2.建立了一套10L的固定床好氧生物膜反应器实验装置,研究反应器中水力停留时间(HRT)、进水COD浓度和曝气量等参数对COD去除率的影响,同时利用微电极技术检测了不同参数条件下溶解氧在生物膜内的浓度分布规律。结果表明:较小的液相流速对生物膜内的传质过程影响不大,较高的COD浓度会增大生物膜内的耗氧速率,当COD=800 mg/L时,微生物生长不再受COD浓度的影响;实验测得反应器的最佳运行条件为:HRT=6-8 h,进水COD=600 mg/L,曝气量Qg=0.1 m3/h;
3.根据批实验数据,拟合出反应器内底物基质的生物反应速率方程,得到氧的最大消耗速率为0.0099 min-1,半饱和浓度为6.94 mg/L;葡萄糖的最大降解速率为0.0095min-1,半饱和浓度为485.71 mg/L。用实验测得的参数对生物膜“对流-扩散-反应”传质方程进行分层处理并求解,得到生物膜内基质浓度的分布,计算值与实验值的误差在1.91%-18%之间,表明分层生物膜模型比均一化模型更符合实际传质情况,该模型可用于预测生物膜内的传质过程。
The process of the substrates mass transfer in the biofilm plays a very important role in wastewater treatment technology using biofilm, which is the essence or basis of biofilm theory. With technology development and theory updates, this research field is constantly given new contents.

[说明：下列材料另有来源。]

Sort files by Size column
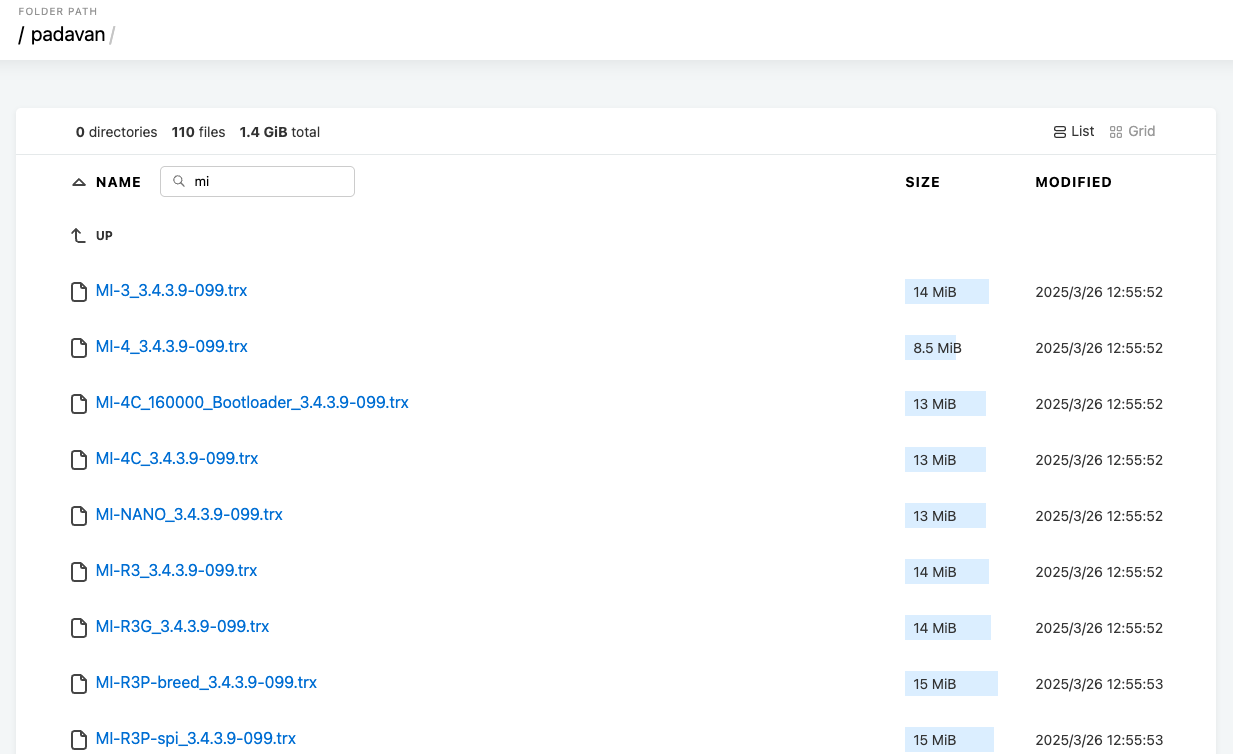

Basing on previous work in this area, this thesis added percolation theory to mass transfer model within biofilm porous medium and make an intensive research of mass transfer process in biofilm by means of numerical simulation and experiment. The results of numerical simulation agree well with experimental results.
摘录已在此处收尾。